The study comes from the London Sleep Center, which found that seats that have an 18 inch width led to a resulting 53 percent improvement in the sleep quality of passengers in comparison to the 17-inch standard that is currently offered by many domestic airlines.

Some industry analysts are interpreting the call for wider seats as a call aimed at rival plane manufacturer Boeing, which makes planes that have narrower seats, according to Jay Sorensen, from IdeaWorksCompany.

"It's a rather shameless attempt at self-promotion using statistics from sponsored research," Sorensen said.

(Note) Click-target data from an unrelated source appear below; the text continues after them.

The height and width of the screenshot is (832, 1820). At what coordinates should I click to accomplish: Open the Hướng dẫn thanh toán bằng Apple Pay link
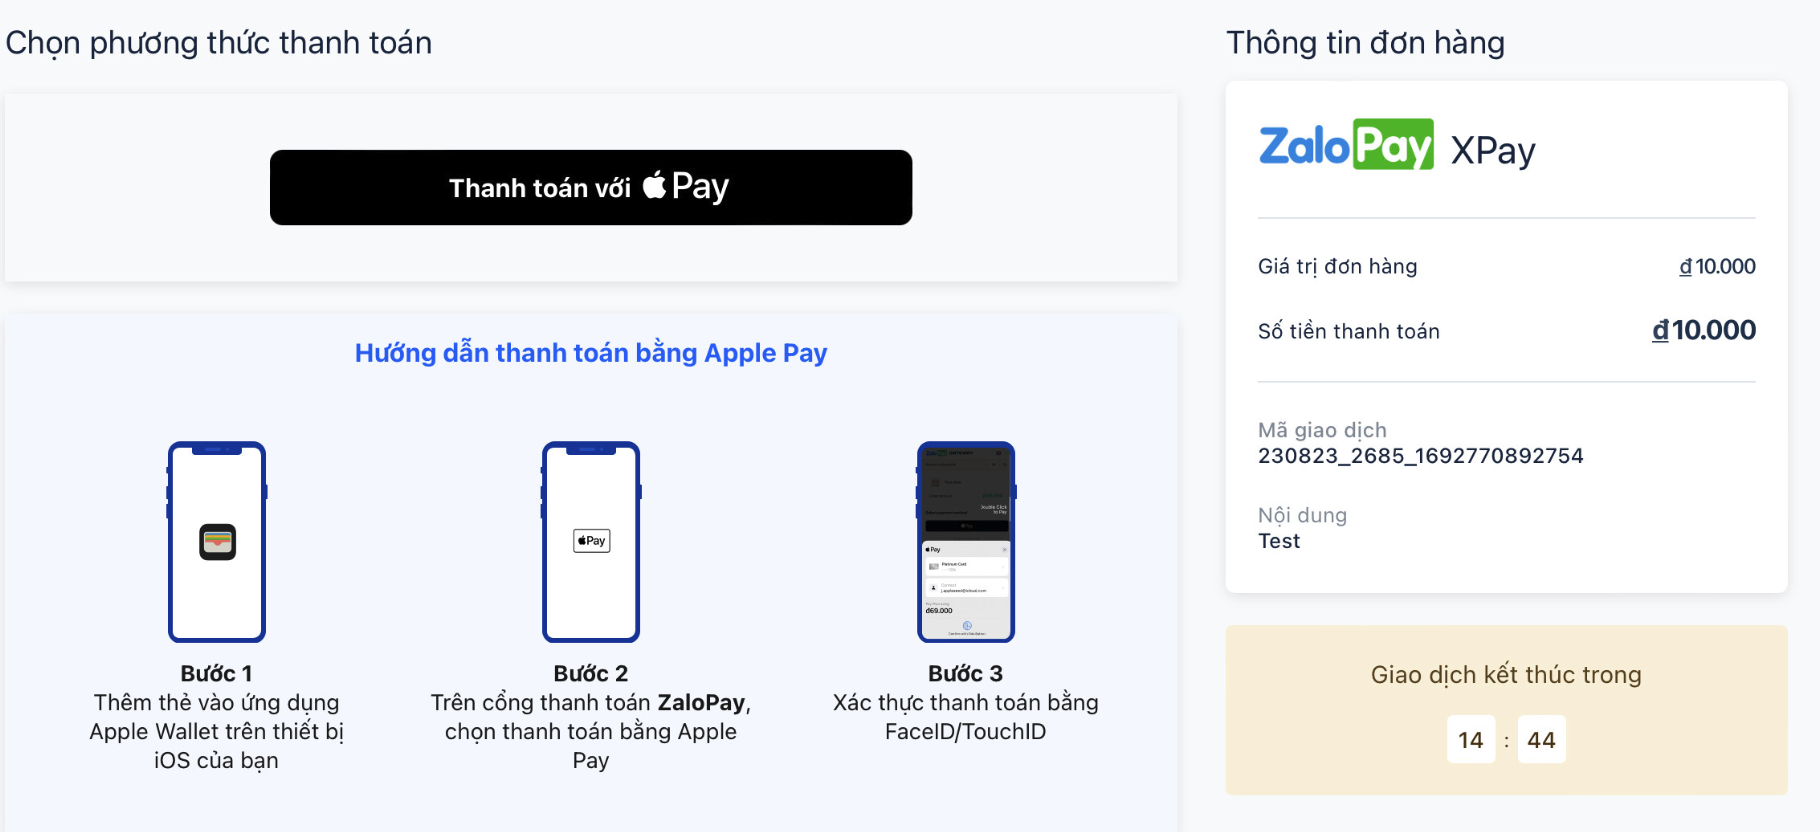pos(590,352)
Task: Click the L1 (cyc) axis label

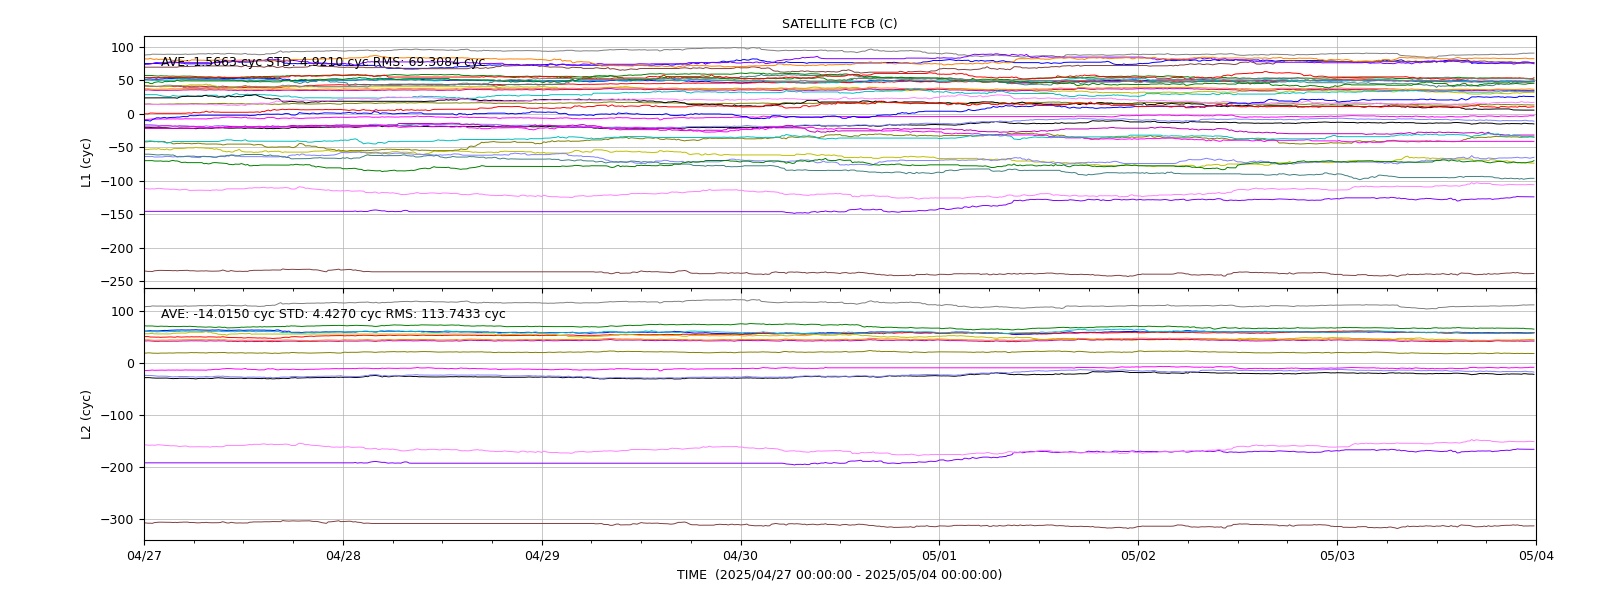Action: coord(87,163)
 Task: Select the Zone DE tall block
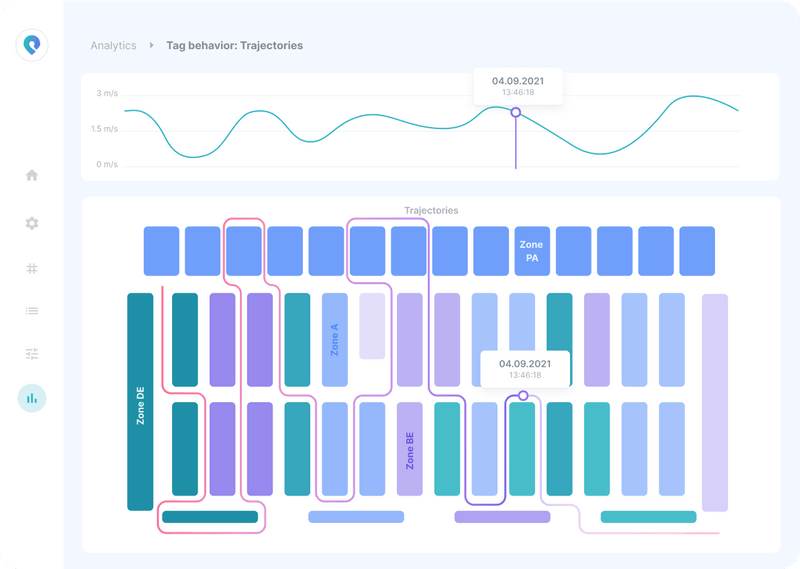point(140,402)
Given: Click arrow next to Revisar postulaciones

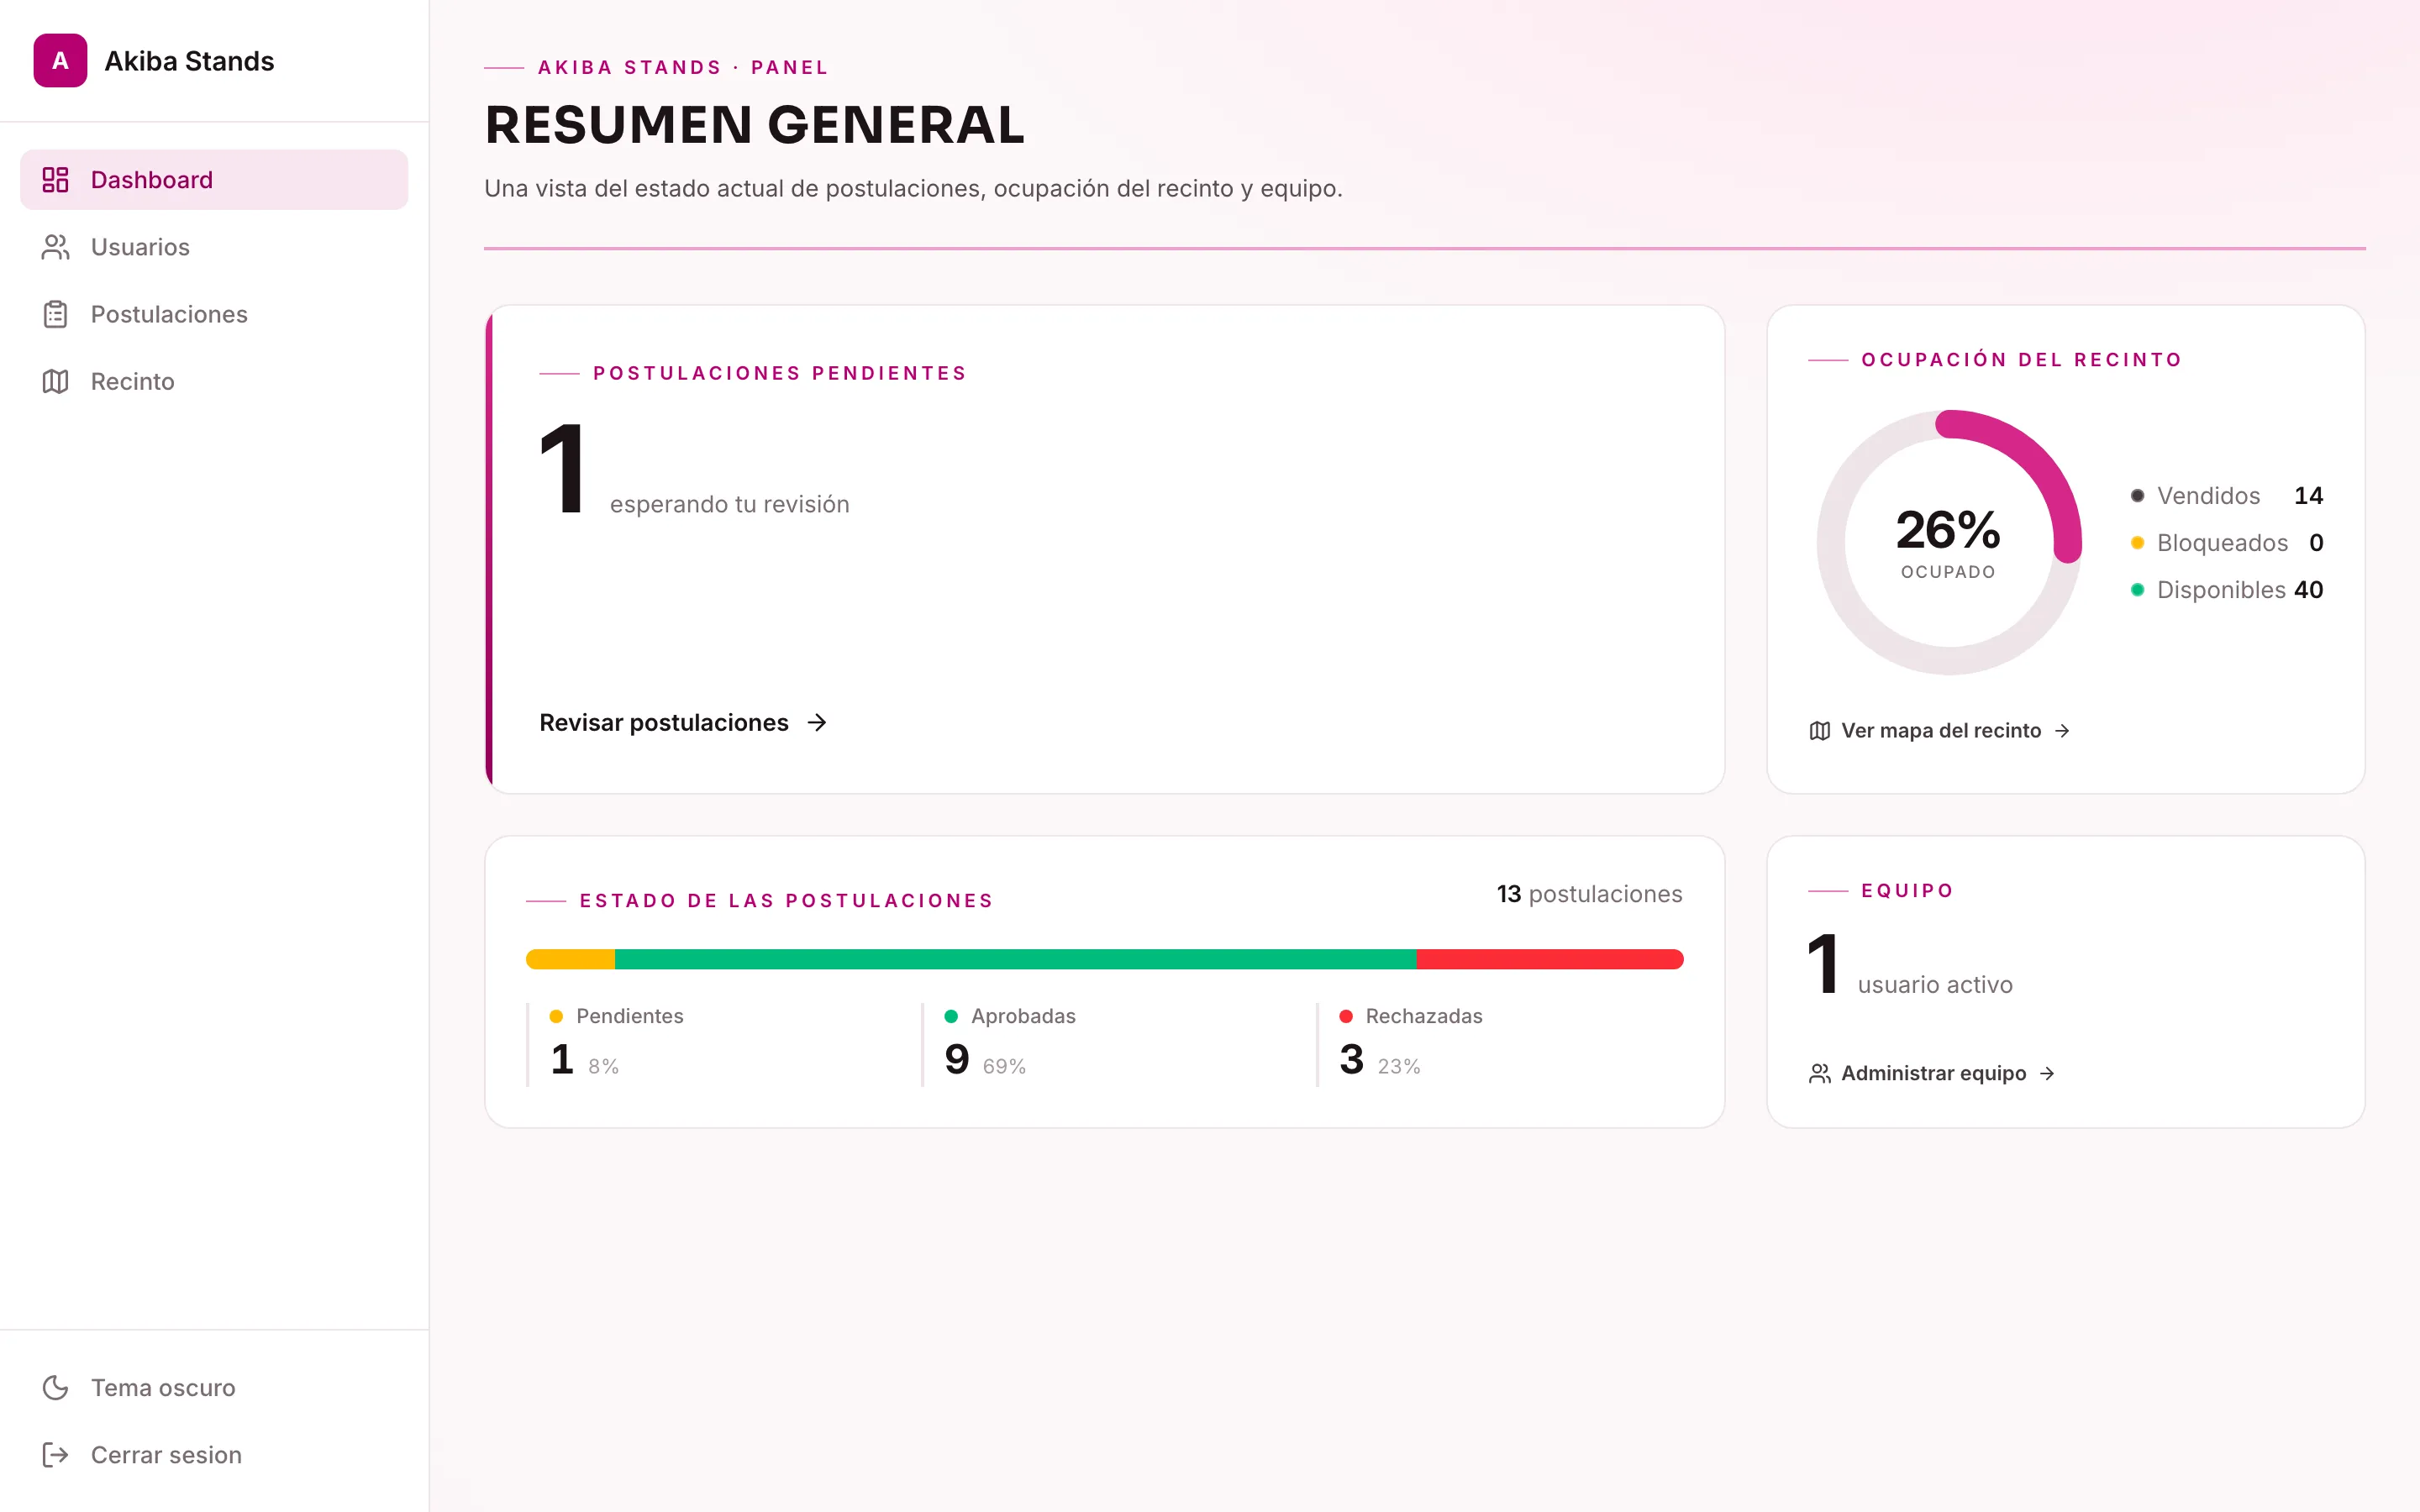Looking at the screenshot, I should (x=817, y=722).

The seats on Airbus planes are already 18 inches on long-haul flights. According to the company, "other manufacturers [were] eroding passenger comfort standards by going back to narrower seat widths."

Their reasoning behind the call for wider seats is that the standard of 17-inches was developed in the 1950s, when most flights were shorter. Today, more people fly long-haul flights, so the old standard is out of date. Airbus also pointed out that other transportation industries, such as the auto industry, has increased the width of seats to accommodate the larger size of people as average weight has increased. Additionally, the airline suggests that people have a higher expectation for personal space.

"Airbus has conveniently picked a dimensional aspect that benefits them," Sorensen said. "Note that they are not addressing seat pitch - the space between rows - or recline angle."

If Boeing were forced to widen the seats, the planes would fit fewer passengers, according to Sorensen.

Boeing didn't respond to CNN Money to comment, though the two airline companies are known to be competitors.